CT reconstruction kernel differences introduce systematic bias in pulmonary quantitative analysis—e.g., emphysema scoring—particularly under low-dose scanning, compromising clinical comparability across scanners and protocols. To address this, we propose a multi-path cycleGAN framework with a shared latent space, the first to jointly model both paired and unpaired cross-kernel CT data translation. Our method incorporates kernel-specific encoders/decoders, a multi-discriminator architecture, and anatomical fidelity constraints guided by TotalSegmentator segmentation. Experiments demonstrate statistically significant reduction in emphysema score variability (p < 0.05) and elimination of confounding inter-kernel differences in unpaired settings (p > 0.05). Muscle and fat segmentation achieves Dice coefficients > 0.9; vascular structure overlap remains anatomically plausible. The approach outperforms conventional and switchable cycleGAN baselines in both quantitative accuracy and anatomical consistency.

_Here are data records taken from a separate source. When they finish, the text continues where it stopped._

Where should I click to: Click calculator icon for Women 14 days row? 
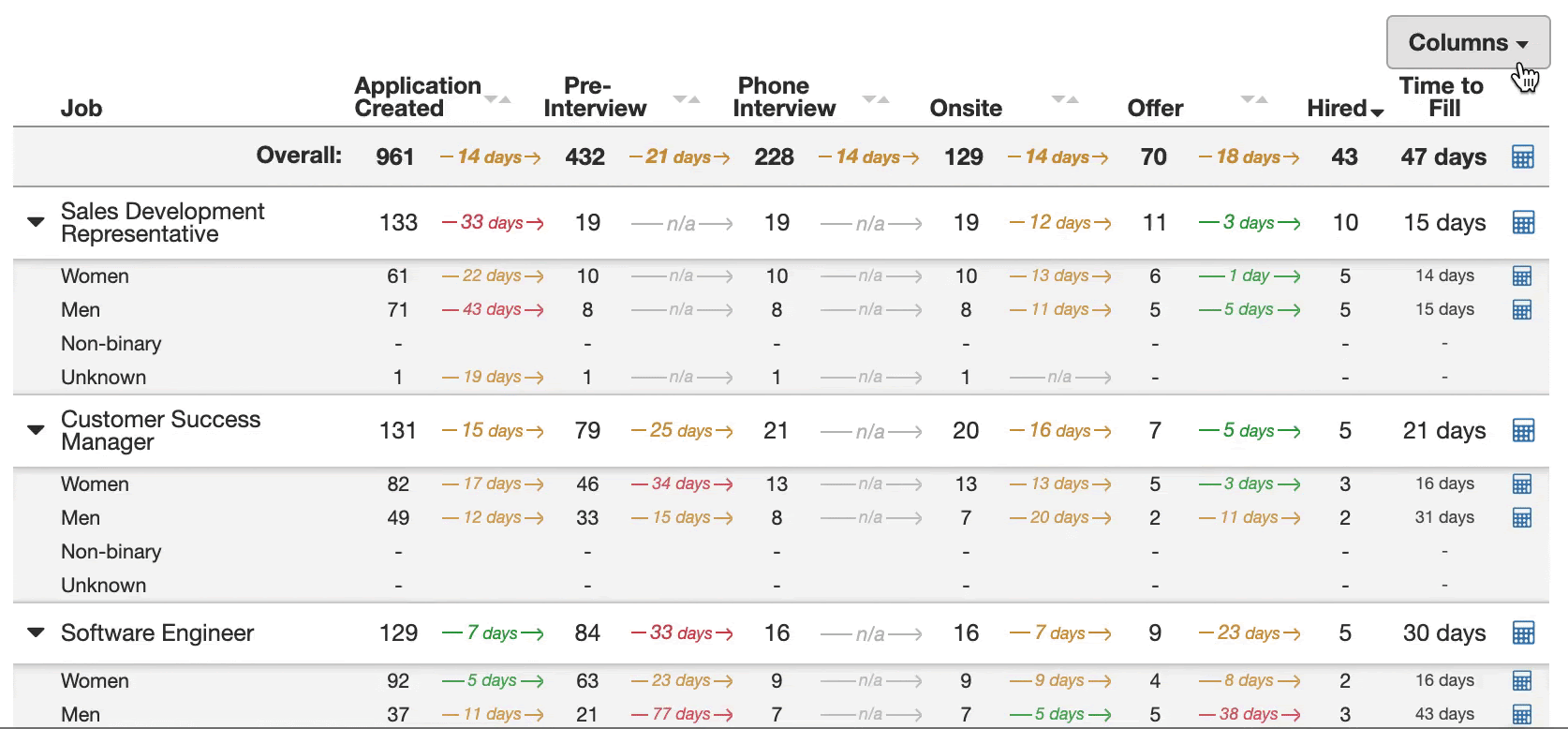click(1522, 276)
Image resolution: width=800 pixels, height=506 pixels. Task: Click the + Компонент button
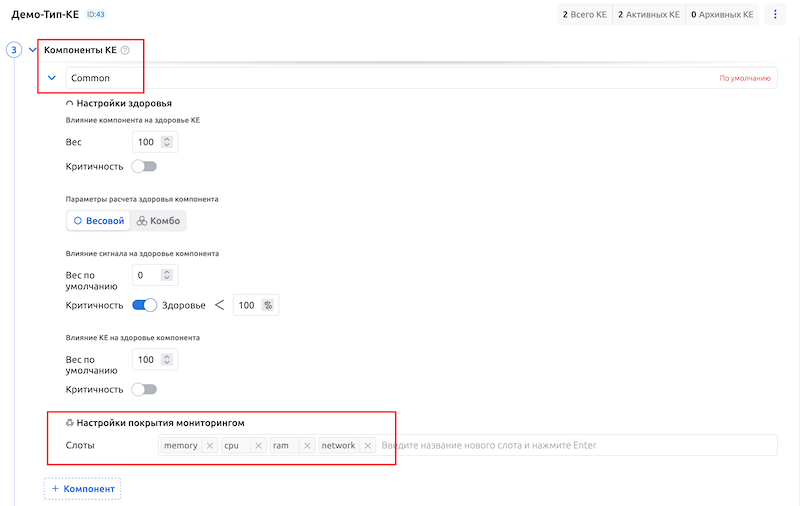tap(82, 488)
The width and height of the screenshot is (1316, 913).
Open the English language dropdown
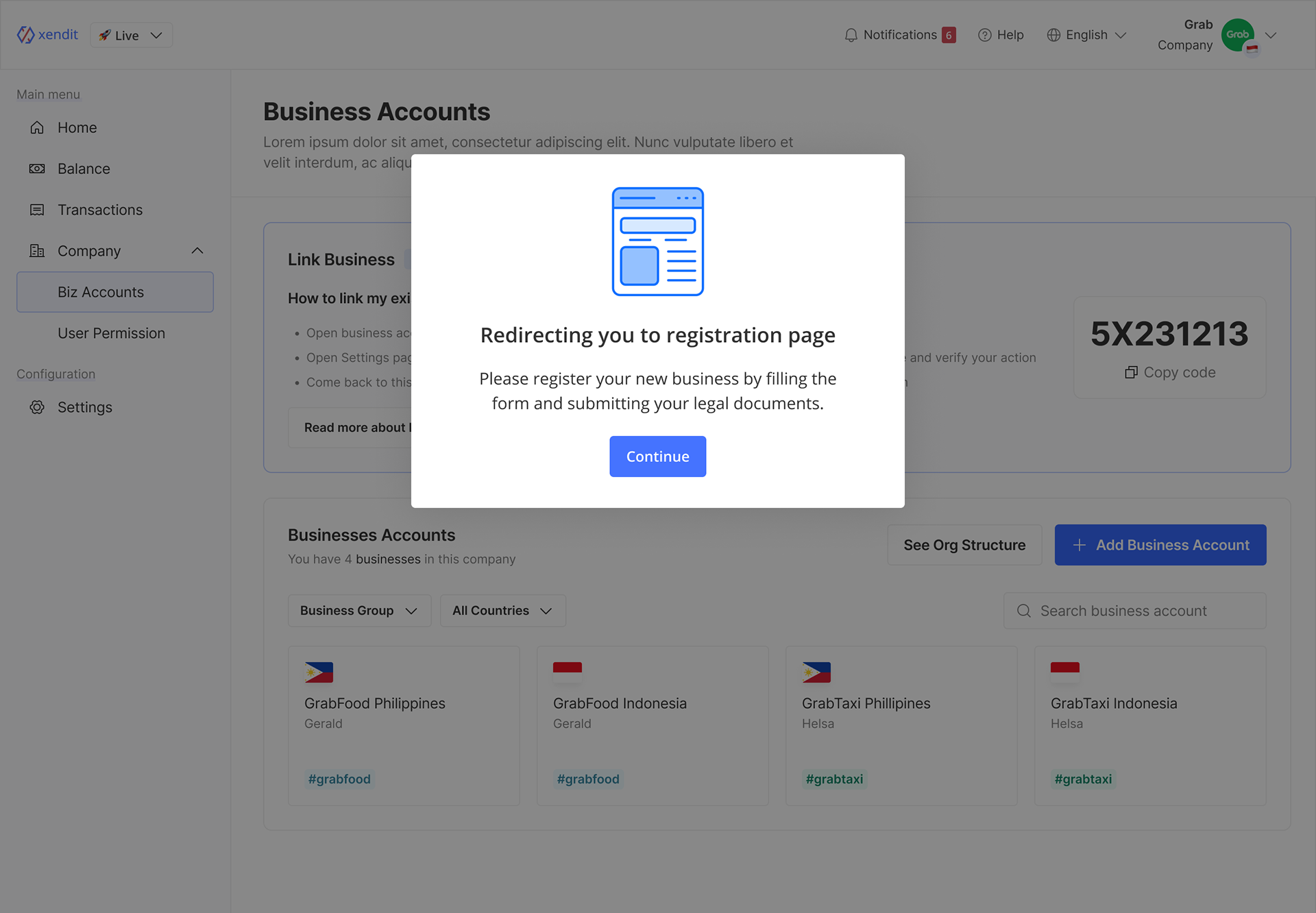(1087, 35)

Reconstruction kernels in computed tomography (CT) affect spatial resolution and noise characteristics, introducing systematic variability in quantitative imaging measurements such as emphysema quantification. Choosing an appropriate kernel is therefore essential for consistent quantitative analysis. We propose a multipath cycleGAN model for CT kernel harmonization, trained on a mixture of paired and unpaired data from a low-dose lung cancer screening cohort. The model features domain-specific encoders and decoders with a shared latent space and uses discriminators tailored for each domain.We train the model on 42 kernel combinations using 100 scans each from seven representative kernels in the National Lung Screening Trial (NLST) dataset. To evaluate performance, 240 scans from each kernel are harmonized to a reference soft kernel, and emphysema is quantified before and after harmonization. A general linear model assesses the impact of age, sex, smoking status, and kernel on emphysema. We also evaluate harmonization from soft kernels to a reference hard kernel. To assess anatomical consistency, we compare segmentations of lung vessels, muscle, and subcutaneous adipose tissue generated by TotalSegmentator between harmonized and original images. Our model is benchmarked against traditional and switchable cycleGANs. For paired kernels, our approach reduces bias in emphysema scores, as seen in Bland-Altman plots (p<0.05). For unpaired kernels, harmonization eliminates confounding differences in emphysema (p>0.05). High Dice scores confirm preservation of muscle and fat anatomy, while lung vessel overlap remains reasonable. Overall, our shared latent space multipath cycleGAN enables robust harmonization across paired and unpaired CT kernels, improving emphysema quantification and preserving anatomical fidelity.